Reporter : Sandy Mahaputra
Senin, 1 Juni 2015 11:32
Korban Pembunuhan Pertama di Dunia Ditemukan
Luka mematikan yang ditemukan menunjukkan dia telah ditikam di bagian kepala.

Dream - Sebuah tengkorak berusia 430 ribu tahun yang diduga menjadi korban pembunuhan pertama di dunia telah ditemukan di Spanyol.

Luka mematikan yang ditemukan menunjukkan manusia Neanderthal telah ditikam di bagian kepala, kata peneliti dari Centro Mixto UCM-ISCIII de Evolución y Comportamiento Humanos.

Dan kemudian, tubuhnya - yang diduga masih muda tapi belum diketahui jenis kelaminnya- dibuang ke dalam lubang sedalam 13 meter, sampai manusia purba itu ditemukan arkeolog ribuan tahun kemudian.

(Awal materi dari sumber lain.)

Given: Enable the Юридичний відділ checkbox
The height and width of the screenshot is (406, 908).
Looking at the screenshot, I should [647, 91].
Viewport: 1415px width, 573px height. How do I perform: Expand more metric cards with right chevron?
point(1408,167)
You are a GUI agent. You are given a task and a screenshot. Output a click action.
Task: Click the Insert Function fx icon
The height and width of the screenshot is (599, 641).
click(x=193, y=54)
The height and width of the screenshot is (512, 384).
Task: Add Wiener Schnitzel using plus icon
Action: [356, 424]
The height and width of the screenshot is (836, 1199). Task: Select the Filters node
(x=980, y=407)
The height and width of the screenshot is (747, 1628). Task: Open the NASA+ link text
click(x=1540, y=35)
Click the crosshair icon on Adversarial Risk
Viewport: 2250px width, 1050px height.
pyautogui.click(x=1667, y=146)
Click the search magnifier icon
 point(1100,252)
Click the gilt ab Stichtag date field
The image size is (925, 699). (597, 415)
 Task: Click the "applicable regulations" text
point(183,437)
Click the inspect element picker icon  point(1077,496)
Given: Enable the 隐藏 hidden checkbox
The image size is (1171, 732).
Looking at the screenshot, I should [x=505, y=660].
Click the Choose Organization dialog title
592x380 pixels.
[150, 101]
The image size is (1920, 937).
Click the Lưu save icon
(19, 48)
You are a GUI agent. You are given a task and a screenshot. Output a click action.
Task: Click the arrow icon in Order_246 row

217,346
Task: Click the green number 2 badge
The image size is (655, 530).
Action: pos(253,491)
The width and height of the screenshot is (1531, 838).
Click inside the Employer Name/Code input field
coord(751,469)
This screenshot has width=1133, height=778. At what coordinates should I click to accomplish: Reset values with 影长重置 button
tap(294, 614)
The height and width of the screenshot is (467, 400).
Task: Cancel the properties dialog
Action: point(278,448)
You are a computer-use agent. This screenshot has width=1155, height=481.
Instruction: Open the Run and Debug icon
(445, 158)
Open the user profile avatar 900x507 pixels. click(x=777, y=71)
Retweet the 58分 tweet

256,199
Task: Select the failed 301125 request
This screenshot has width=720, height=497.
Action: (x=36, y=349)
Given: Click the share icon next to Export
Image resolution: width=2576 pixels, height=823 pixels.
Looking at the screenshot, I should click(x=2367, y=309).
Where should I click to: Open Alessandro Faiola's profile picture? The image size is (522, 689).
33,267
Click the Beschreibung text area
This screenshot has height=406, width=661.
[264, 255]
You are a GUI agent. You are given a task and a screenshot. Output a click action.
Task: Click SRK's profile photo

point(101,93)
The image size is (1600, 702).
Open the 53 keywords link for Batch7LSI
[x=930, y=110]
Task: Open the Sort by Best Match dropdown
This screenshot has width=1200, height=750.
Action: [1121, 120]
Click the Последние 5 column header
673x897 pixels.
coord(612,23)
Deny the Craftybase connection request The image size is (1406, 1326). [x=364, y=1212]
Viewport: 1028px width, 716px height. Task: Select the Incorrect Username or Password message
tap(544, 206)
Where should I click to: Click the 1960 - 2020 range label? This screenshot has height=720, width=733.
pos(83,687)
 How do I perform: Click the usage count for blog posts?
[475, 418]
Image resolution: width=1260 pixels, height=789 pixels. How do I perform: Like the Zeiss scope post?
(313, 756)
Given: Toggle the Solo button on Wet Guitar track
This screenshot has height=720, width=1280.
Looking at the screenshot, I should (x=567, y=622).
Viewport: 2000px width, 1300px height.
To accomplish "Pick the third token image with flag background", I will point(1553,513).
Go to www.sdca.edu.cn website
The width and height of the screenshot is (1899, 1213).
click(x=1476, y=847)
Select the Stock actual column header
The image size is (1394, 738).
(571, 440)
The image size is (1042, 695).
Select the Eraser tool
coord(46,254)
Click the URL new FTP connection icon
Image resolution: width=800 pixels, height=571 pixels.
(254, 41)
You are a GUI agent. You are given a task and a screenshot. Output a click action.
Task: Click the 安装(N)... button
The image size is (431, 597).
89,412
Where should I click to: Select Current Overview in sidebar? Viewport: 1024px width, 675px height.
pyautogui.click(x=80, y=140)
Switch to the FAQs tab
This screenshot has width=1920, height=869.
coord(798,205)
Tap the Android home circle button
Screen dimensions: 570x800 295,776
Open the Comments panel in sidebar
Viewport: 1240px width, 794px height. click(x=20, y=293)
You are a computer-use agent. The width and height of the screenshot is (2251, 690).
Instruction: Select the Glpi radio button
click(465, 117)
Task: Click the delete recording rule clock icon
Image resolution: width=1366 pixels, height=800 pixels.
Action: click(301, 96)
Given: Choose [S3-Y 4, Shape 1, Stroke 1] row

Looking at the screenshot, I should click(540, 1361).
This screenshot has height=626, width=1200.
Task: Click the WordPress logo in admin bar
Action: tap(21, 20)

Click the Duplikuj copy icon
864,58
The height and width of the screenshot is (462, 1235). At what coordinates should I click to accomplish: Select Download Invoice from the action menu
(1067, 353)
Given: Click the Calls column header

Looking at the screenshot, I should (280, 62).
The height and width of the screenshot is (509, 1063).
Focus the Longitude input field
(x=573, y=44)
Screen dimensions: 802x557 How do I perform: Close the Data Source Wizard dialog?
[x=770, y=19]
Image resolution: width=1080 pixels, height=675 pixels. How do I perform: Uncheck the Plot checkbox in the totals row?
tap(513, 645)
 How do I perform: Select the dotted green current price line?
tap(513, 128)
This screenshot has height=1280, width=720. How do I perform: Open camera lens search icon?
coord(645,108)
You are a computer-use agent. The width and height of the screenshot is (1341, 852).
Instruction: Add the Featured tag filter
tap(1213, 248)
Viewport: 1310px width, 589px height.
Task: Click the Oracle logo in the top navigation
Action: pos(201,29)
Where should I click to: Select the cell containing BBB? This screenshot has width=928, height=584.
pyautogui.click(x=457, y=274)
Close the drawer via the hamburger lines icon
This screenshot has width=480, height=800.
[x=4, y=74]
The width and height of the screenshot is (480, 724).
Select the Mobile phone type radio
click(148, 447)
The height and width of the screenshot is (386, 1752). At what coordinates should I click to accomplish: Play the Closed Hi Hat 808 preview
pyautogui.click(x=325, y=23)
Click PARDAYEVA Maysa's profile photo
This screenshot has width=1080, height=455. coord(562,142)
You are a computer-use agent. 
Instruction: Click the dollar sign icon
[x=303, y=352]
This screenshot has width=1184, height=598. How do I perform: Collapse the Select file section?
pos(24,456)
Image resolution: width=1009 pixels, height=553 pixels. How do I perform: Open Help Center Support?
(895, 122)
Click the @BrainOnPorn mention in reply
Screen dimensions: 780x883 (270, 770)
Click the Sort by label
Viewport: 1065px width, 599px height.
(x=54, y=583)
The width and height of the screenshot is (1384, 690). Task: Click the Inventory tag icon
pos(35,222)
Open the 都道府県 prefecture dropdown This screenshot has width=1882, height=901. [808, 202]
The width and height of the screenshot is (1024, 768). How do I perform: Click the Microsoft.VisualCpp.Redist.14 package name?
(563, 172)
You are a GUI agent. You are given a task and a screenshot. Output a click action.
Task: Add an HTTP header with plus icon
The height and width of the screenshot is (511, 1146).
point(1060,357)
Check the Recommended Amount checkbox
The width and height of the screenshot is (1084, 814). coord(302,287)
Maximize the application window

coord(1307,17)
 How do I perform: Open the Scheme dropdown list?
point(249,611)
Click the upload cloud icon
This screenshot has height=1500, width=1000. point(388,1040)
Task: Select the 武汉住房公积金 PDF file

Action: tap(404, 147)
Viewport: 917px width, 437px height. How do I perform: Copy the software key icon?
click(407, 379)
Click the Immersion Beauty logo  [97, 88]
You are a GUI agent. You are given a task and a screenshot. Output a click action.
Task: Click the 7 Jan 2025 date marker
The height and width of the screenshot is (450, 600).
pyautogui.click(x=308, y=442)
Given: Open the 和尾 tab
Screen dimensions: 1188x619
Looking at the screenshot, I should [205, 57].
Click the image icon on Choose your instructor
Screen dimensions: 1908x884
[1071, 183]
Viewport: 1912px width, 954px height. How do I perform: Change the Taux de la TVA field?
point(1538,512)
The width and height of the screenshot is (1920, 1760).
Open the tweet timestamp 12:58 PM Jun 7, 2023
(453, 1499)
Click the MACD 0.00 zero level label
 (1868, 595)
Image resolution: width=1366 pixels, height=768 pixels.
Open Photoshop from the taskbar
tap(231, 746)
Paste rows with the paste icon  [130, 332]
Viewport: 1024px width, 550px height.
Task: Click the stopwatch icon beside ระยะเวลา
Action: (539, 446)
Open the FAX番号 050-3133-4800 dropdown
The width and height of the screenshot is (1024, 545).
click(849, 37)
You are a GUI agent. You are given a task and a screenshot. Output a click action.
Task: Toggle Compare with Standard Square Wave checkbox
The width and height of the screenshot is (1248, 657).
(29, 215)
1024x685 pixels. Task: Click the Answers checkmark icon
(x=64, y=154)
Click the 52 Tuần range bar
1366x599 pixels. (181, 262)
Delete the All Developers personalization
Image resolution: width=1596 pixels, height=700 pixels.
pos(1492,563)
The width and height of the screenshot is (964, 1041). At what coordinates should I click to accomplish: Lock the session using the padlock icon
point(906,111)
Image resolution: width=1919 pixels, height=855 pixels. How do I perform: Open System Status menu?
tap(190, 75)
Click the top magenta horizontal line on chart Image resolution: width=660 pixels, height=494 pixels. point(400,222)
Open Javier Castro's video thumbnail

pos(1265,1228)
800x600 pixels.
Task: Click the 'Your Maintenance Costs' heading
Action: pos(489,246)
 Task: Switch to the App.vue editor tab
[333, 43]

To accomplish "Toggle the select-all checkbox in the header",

Di dalam lubang yang ternyata bagian dari sistem gua terdapat sisa-sisa 28 kerangka dan bagaimana sisa-sisa itu sampai di sana masih menjadi misteri. Tetapi itu bisa menjadi bukti cara mengubur tertua yang pernah tercatat.

Penemuan yang dipublikasikan dalam jurnal PLoS One itu menyebutkan tengkorak itu - Cranium 17 - berjumlah hampir lengkap yang terdiri dari 52 fragmen tengkorak. Mereka menemukan dua bekas tikaman yang menembus tulang depan tengkorak di atas mata kiri.

Menggunakan teknik forensik modern, para ahli mampu menunjukkan bekas lubang itu kemungkinan besar dibuat oleh dua tikaman yang terpisah dengan objek yang sama saat kematian individu tersebut.

Mereka percaya cedera tersebut bukan karena terjatuh ke dalam lubang jika dilihat dari jenis fraktur dan lokasinya. Dua lubang di tengkorak itu tampaknya hasil dari dua pukulan dengan objek yang sama. Hal ini meningkatkan asumsi bahwa saat itu pelakunya melakukan serangan yang mematikan.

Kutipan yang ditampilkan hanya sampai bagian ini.